Even clean and vermin-free, underwear was rarely comfortable. Harsh laundering subtracted durability and comfort. Availability and cost, not fit or season, dictated cut and fabric. In summer a soldier sweltered in flannel or discarded his drawers and got chafed raw by rough, sweaty wool pants.

The manufacture and use of underwear reflects several aspects of the Civil War, and it holds a mirror to our own times. Labor was both empowered and exploited by the cascade of contract money that poured in for its production, which in turn helped usher in the corruption and wealth of the Gilded Age. Slavery and regionalism weren’t the only things that fractured our country. A chasm existed between the “dainty men” in their boiled shirts and the common herd in homespun plaid and flannel, between impoverished millworkers and pieceworkers — often immigrants — and women whose elegance was purchased by their husbands’ manufacturing enterprises.
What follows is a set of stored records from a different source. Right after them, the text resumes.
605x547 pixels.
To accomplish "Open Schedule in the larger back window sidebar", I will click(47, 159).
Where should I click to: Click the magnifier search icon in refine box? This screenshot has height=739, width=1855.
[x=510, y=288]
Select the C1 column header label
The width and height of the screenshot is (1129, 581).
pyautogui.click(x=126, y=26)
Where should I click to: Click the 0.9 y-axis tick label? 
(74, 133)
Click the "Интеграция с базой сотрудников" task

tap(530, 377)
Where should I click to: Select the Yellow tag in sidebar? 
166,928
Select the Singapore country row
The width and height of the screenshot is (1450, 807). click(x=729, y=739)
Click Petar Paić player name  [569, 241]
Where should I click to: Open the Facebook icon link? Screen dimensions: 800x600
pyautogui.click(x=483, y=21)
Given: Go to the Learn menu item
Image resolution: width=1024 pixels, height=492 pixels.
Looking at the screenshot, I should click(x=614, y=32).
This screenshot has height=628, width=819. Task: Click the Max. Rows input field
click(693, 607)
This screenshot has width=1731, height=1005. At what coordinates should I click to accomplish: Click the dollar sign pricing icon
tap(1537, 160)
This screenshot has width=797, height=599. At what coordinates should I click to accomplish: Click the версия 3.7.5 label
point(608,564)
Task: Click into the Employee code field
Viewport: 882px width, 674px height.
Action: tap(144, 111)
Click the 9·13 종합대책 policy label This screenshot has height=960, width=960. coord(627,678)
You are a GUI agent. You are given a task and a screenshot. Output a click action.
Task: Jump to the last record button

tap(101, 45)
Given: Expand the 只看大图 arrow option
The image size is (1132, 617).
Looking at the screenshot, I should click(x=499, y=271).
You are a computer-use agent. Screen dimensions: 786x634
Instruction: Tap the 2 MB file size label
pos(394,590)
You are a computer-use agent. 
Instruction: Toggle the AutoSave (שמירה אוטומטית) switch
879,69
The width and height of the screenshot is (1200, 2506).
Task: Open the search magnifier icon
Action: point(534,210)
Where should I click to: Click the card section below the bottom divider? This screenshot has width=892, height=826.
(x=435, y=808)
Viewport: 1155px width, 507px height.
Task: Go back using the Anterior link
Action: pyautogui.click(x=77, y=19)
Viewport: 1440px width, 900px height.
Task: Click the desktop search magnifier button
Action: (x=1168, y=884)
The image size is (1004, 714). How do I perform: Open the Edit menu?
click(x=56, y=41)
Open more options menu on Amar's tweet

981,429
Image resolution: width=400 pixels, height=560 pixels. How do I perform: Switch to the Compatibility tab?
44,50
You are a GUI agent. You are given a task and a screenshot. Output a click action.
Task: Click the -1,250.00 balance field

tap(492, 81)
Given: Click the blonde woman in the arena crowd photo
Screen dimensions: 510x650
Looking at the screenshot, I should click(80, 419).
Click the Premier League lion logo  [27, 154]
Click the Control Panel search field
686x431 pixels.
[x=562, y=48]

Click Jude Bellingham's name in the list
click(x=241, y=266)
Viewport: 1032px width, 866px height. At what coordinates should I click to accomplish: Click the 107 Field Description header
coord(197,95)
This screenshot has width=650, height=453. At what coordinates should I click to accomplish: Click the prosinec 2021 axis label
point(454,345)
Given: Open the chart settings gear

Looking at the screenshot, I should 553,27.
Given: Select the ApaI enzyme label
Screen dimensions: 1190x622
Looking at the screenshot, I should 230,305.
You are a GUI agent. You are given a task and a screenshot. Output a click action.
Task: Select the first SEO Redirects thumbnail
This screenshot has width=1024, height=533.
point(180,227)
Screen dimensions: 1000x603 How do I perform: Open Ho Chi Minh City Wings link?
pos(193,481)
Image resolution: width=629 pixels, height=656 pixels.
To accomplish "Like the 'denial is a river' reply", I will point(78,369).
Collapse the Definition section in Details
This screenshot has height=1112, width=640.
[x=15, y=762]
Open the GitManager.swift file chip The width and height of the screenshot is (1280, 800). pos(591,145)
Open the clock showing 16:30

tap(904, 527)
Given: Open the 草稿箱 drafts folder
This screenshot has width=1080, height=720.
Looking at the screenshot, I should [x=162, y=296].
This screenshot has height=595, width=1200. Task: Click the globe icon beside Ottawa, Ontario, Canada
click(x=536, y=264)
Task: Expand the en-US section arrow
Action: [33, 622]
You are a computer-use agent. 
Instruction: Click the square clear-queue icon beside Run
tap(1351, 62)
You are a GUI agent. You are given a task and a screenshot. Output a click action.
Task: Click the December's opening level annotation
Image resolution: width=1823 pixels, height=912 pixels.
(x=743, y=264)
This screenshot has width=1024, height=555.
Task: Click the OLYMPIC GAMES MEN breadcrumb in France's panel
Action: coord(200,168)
Most of all, the humble suit of underwear highlights the Civil War soldier himself: his endurance and fortitude, his ability to make do with whatever conditions and supplies came along and his sense of humor, which pervades even the most dire accounts of battle and camp life.

Image: Wash day at camp: A pair of drawers hangs to dry on the log support behind the ax-wielding soldier on the right.